• [DÉFI 1]: Recopiez à l'identique la partie des entrées qui va du tout début des entrées jusqu'à la ligne contenant « pos(696,347) », ces deux bornes comprises. Laissez les images de côté dans votre réponse.

• [EXTRAIT DU DOCUMENT]:

______

Bibliophilisez-vous!

Il y a dix ou quinze ans, les oiseaux de mauvais augure affirmaient dur comme fer que le livre était voué à une prochaine disparition. La tablette numérique, baptisée du néologisme “liseuse“, allait mettre au rebut tous les documents imprimés sur papier. Facilement transportable, ce support miraculeux devait nous permettre de disposer d’autant de volumes que la bibliothèque d’Alexandrie, ou presque.
Comme souvent, l’évolution d’une société n’a que peu à faire des projections d’un futurologue. Il suffit de se rendre dans les trains, les métros ou les bus pour s’apercevoir que le livre, le bon vieux livre de papier sorti d’une imprimerie traditionnelle, avec couverture soignée et textes joliment typographiés – le vieux bouquin en somme – a encore la faveur de la majorité de lecteurs.

______

• [LIGNES ENREGISTRÉES]:
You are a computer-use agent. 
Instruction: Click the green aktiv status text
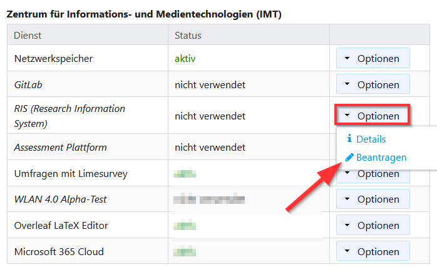(x=186, y=59)
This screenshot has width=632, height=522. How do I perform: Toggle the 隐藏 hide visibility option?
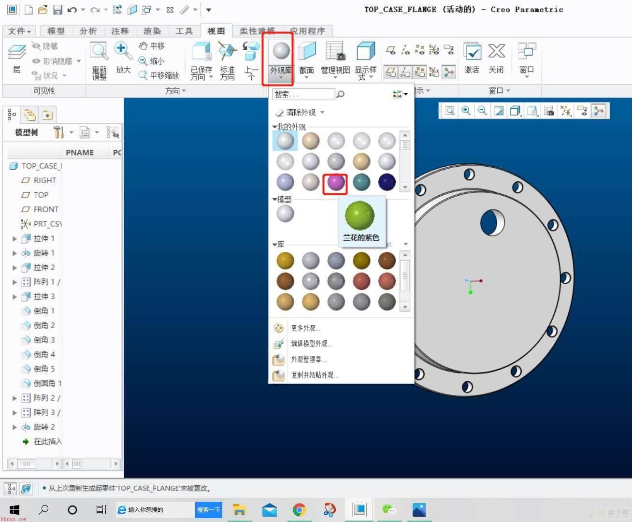click(45, 46)
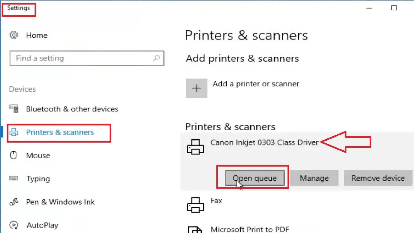Click the Canon Inkjet printer icon
Viewport: 414px width, 233px height.
coord(195,146)
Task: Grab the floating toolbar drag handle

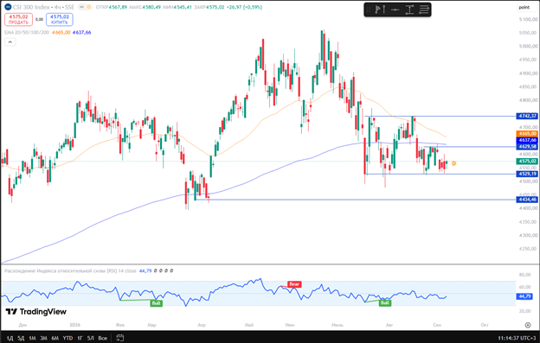Action: click(368, 10)
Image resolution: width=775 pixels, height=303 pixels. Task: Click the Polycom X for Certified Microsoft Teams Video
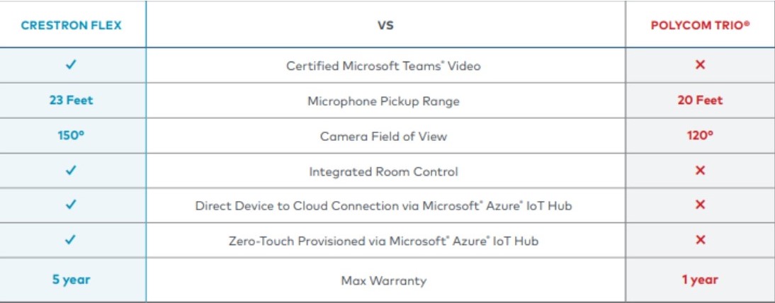coord(700,65)

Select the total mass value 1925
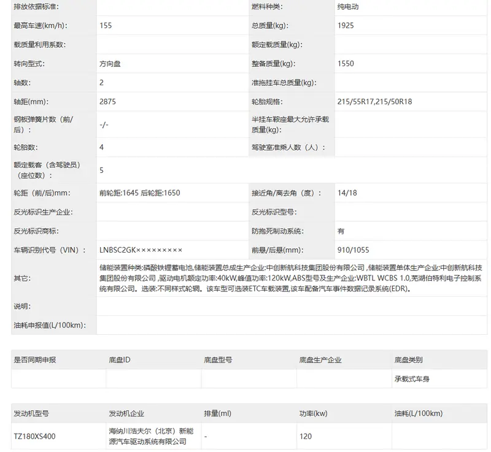[x=346, y=26]
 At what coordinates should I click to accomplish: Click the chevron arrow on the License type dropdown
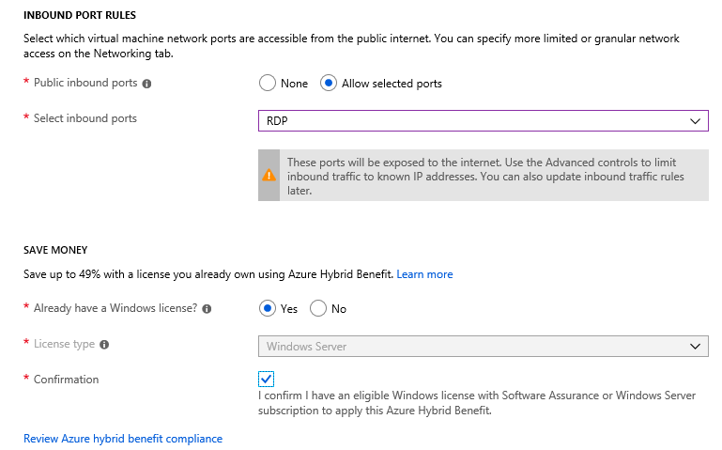pos(696,347)
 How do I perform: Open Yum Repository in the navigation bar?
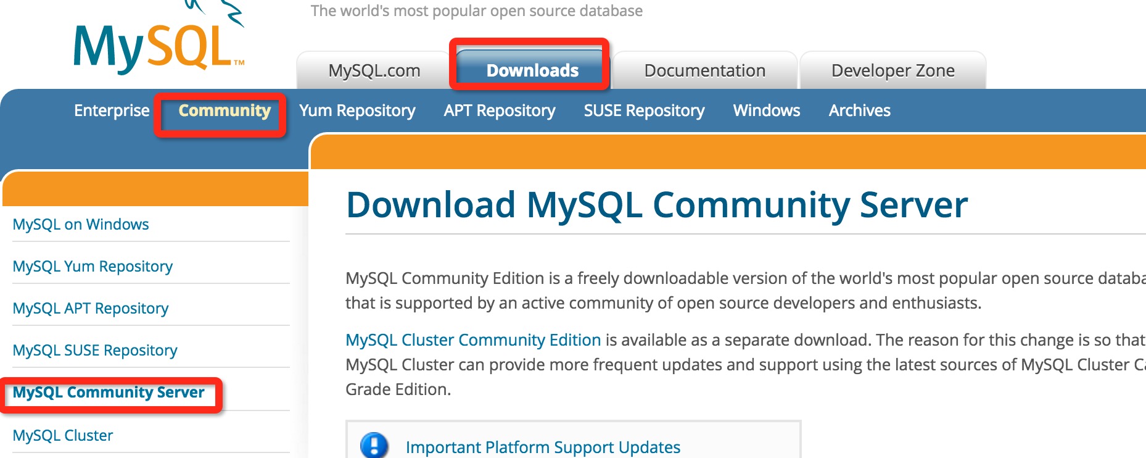coord(357,110)
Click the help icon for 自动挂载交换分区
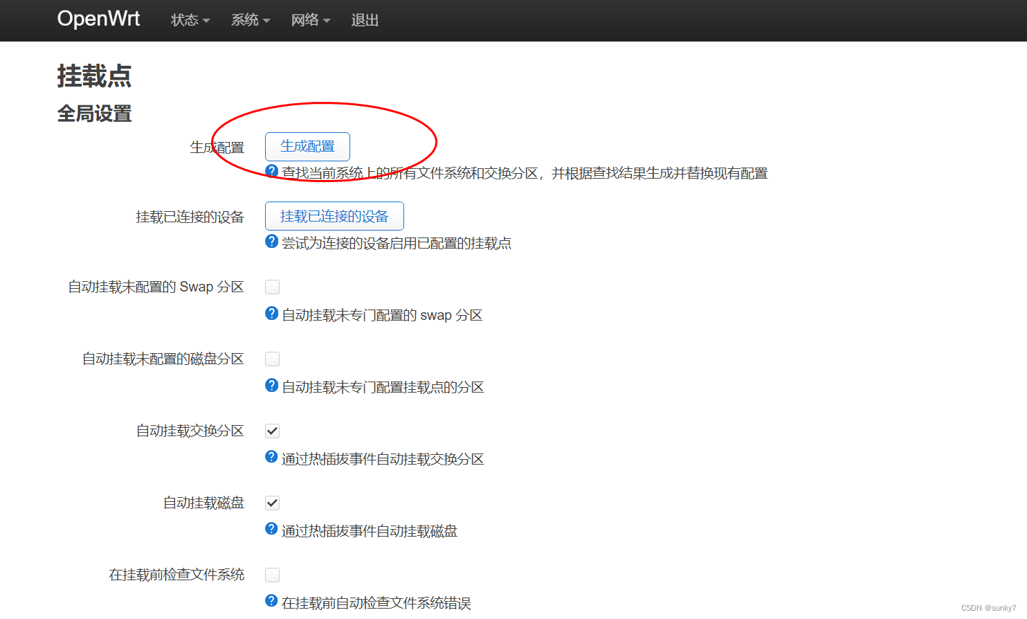The image size is (1027, 619). click(271, 457)
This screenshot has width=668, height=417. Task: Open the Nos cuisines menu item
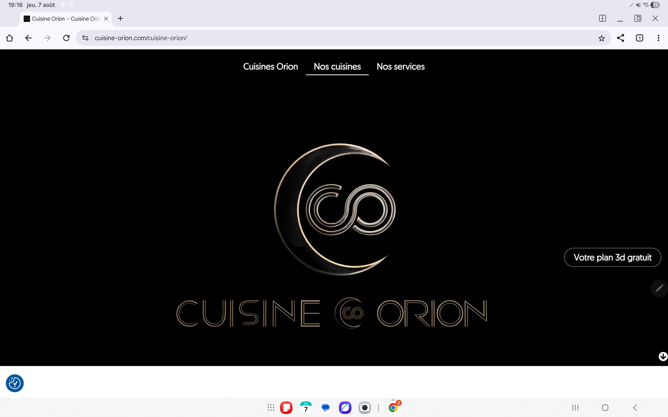click(x=337, y=66)
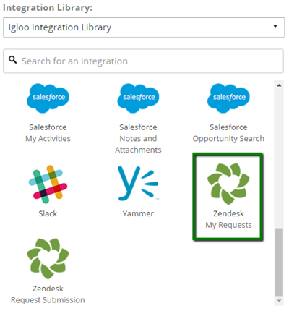Click the scrollbar track above the thumb
Viewport: 289px width, 311px height.
[279, 158]
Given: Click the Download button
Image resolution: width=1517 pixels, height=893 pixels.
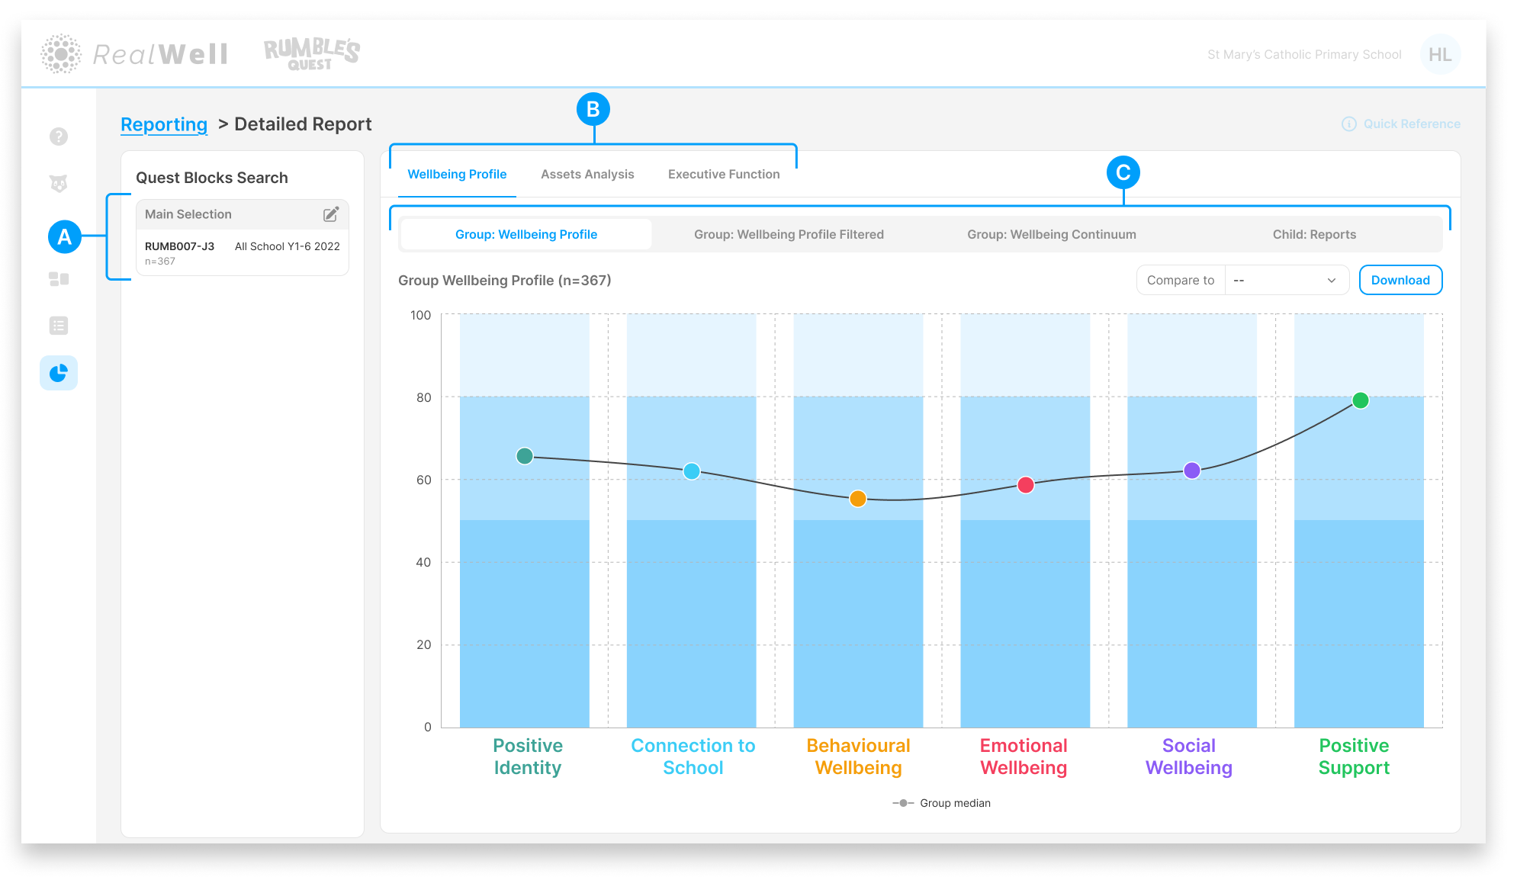Looking at the screenshot, I should point(1400,280).
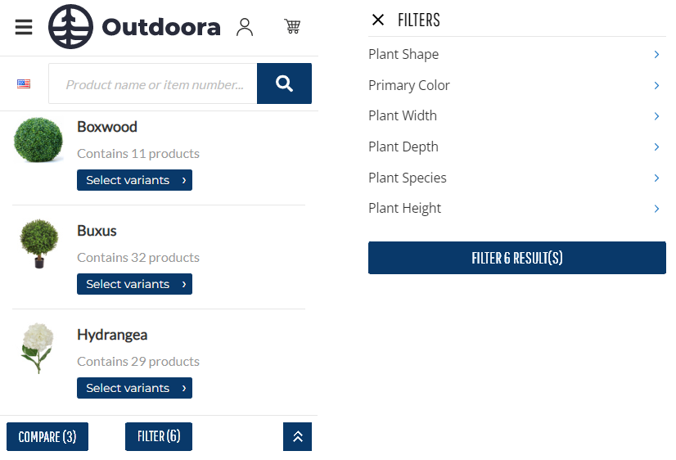Click the Outdoora tree logo

click(x=70, y=27)
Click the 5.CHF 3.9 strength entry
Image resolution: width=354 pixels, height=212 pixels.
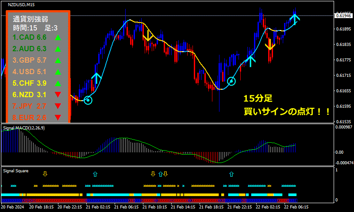30,83
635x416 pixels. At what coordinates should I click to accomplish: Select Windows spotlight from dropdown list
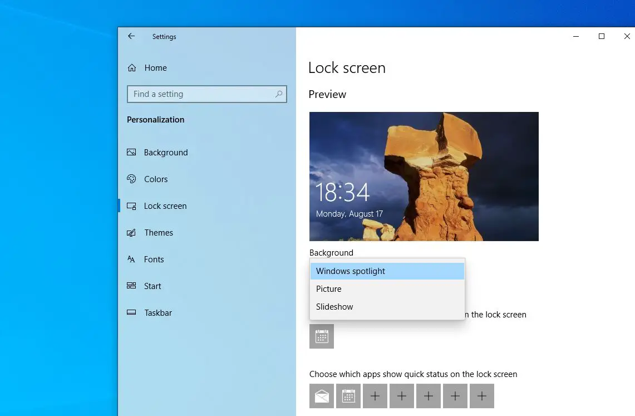coord(387,271)
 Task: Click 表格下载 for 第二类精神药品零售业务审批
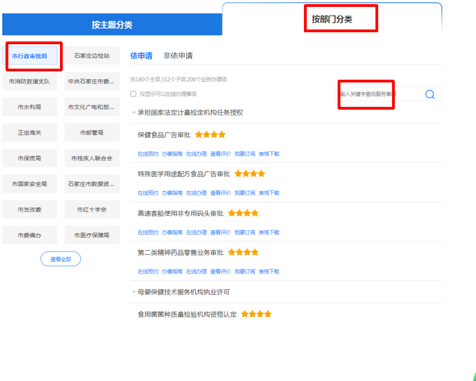(x=268, y=272)
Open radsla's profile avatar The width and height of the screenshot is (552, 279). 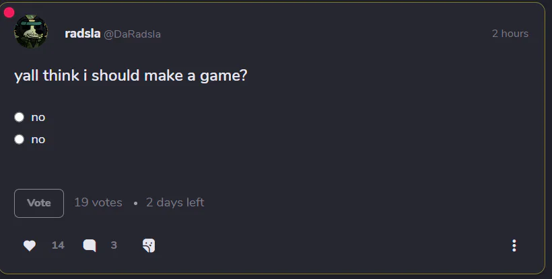[31, 32]
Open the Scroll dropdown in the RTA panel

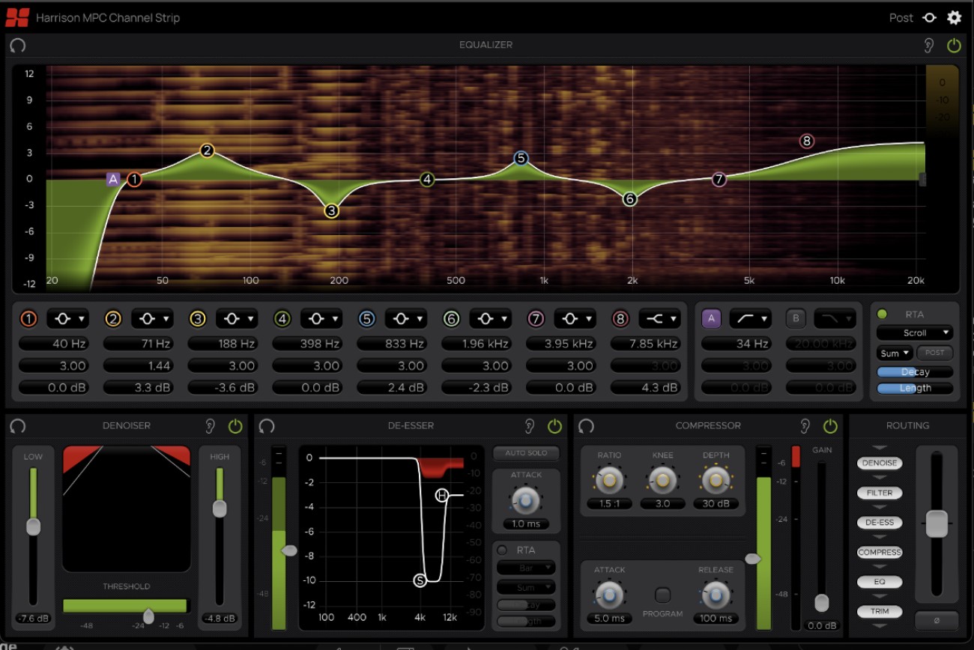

______

• [DÉFI 2]:
Répondez à ces questions sur l'extrait consacré au livre papier :
(a) Il y a combien d'années annonçait-on la disparition du livre ?
(b) Quel néologisme a servi à baptiser la tablette numérique ?
(c) Où suffit-il d'aller pour voir que le livre papier plaît encore à la majorité des lecteurs ?

• [RÉPONSE COMPLÈTE 1]:
You are a computer-use agent. 
Instruction: Click the green aktiv status text
(x=186, y=59)
This screenshot has width=632, height=522. How do I perform: Toggle the 隐藏 hide visibility option?
click(45, 46)
Click the Canon Inkjet printer icon
Viewport: 414px width, 233px height.
coord(195,146)
Task: Grab the floating toolbar drag handle

Action: click(368, 10)
Image resolution: width=775 pixels, height=303 pixels. Task: Click the Polycom X for Certified Microsoft Teams Video
coord(700,65)

Select the total mass value 1925
[x=346, y=26]
 At what coordinates should I click to accomplish: Click the chevron arrow on the License type dropdown
pos(696,347)

• [RÉPONSE COMPLÈTE 2]:
(a) Il y a dix ou quinze ans.
(b) « Liseuse ».
(c) Dans les trains, les métros ou les bus.